Craft a Tailored Cover Letter:For a full-time role at Marketing Management Analytics, Inc., your cover letter should reflect your passion for data science and your excitement about the specific projects or values of the company. Dive into why you’re a good fit, how your skills align with their needs, and any unique perspectives you can bring to the team.
Stand Out with Relevant Courses and Certifications:Although experience talks, relevant courses or certifications can be your ticket to impressing hiring managers at Marketing Management Analytics, Inc.. Mention any standout courses you've completed that equipped you with essential skills, such as machine learning certifications or data visualisation courses. This shows your commitment to continuously developing your skills in the field!
How to prepare for a job interview at Marketing Management Analytics, Inc.
✨Brush Up on Your Statistics
For a data science role, we need to seriously sharpen our statistics skills. Get ready to tackle technical questions on probability distributions, hypothesis testing, and regression analysis. These are often the bread and butter of data science interviews, so don't just skim over them!
✨Showcase Your Projects
Prepare a killer portfolio showcasing your data science projects. We should include details about the datasets used, the tools and techniques applied, and the impact of your findings. If we can walk them through a particularly challenging project or a cool visualisation that had real-world implications, it’ll really make us stand out!

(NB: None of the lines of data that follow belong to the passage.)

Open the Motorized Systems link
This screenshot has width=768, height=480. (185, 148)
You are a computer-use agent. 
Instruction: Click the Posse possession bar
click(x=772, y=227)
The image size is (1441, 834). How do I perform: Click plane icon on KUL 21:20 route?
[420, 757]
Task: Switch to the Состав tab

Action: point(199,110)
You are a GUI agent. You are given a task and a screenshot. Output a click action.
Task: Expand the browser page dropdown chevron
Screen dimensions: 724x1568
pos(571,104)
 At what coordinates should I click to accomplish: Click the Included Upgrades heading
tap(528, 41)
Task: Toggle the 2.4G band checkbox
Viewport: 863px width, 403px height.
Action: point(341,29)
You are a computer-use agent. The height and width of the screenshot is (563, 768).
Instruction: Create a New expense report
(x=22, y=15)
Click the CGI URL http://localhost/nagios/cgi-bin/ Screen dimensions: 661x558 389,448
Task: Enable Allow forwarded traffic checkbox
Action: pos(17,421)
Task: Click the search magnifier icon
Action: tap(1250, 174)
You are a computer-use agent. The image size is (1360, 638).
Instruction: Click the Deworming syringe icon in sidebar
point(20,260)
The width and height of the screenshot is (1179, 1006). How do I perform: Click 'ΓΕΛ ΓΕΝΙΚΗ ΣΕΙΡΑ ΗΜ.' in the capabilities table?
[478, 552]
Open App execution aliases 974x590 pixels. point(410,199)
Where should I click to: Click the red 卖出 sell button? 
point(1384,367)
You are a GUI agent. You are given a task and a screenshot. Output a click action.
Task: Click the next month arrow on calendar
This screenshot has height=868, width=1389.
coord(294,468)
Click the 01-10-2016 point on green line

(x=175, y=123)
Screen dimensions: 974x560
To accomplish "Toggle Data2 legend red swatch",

✨Get Comfortable with Python and R
Most data science positions require us to be proficient in programming languages like Python and R. We should practice common libraries like pandas, NumPy, and scikit-learn, and be ready for live coding exercises or algorithm questions. Showing off our coding chops can really impress the interviewers at Marketing Management Analytics, Inc.!
✨Prepare for Case Studies
Expect to encounter real-world case studies during the interview. We might be asked how we’d approach a data problem or analyse a dataset to extract insights. It's essential to think out loud and demonstrate our problem-solving process so that the interviewer can see our logical thinking in action.